Wednesday 27 March 2013

Full reserve deals with too big to fail.




The problem with too big to fail banks is NOT THAT they might fail. The problem is the SPEED with which they fail.
Put another way, if a bank or indeed any other type of firm, GRADUALLY contracts to nothing over a period of a year or two, there is little dislocation: competitors can pick up the business that would have gone to the failed institution.
And the REASON FOR the speed at which banks collapse stems directly from the fundamental nature of fractional reserve. Reasons are thus.
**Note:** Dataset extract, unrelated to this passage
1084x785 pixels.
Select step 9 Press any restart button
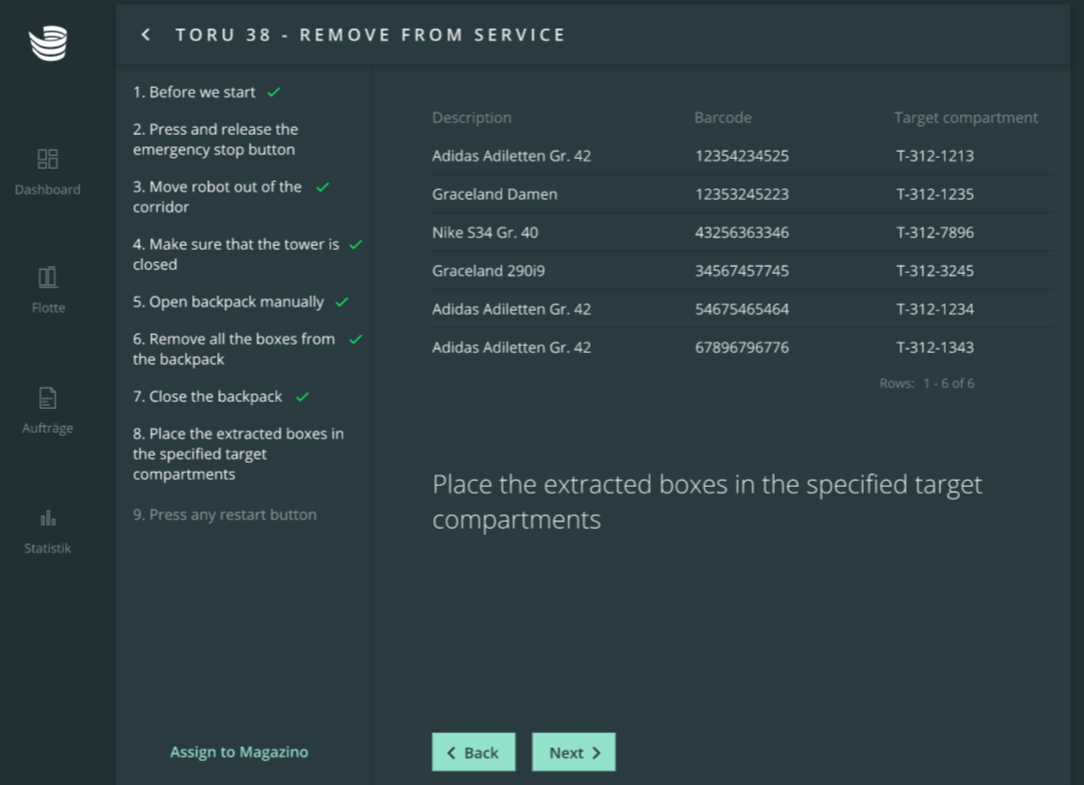click(225, 515)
A bank is an entity which makes an essentially fraudulent promise, as follows. 1, it accepts money from its creditors (depositors and bondholders), 2, it promises to return to creditors exactly the sum originally lodged (maybe plus interest and maybe less bank charges), and 3, it then invests or lends on the money lodged in a manner that is not 100% safe. I.e. the value of the loans and investments sometimes falls to level that is less than what the creditors are owed: the bank is technically insolvent.
Technical insolvency doesn’t matter if the situation can be rectified. But if the market gets the impression it cannot, then a bank run starts. And the bank fails within 24 or 48 hours.
In contrast to that and under full reserve, creditors are not owed a specific sum of money. In effect they are shareholders. That means that if a significant number of “shareholders” want out, all that happens is that the value of the shares fall.
And a falling share price does not mean bankruptcy for a bank or any other type of business. But it DOES MEAN the likelihood of a takeover. And that solves the problem – assuming the firm doing the takeover knows what it’s doing. And if it doesn’t, then that firm in turn gets taken over.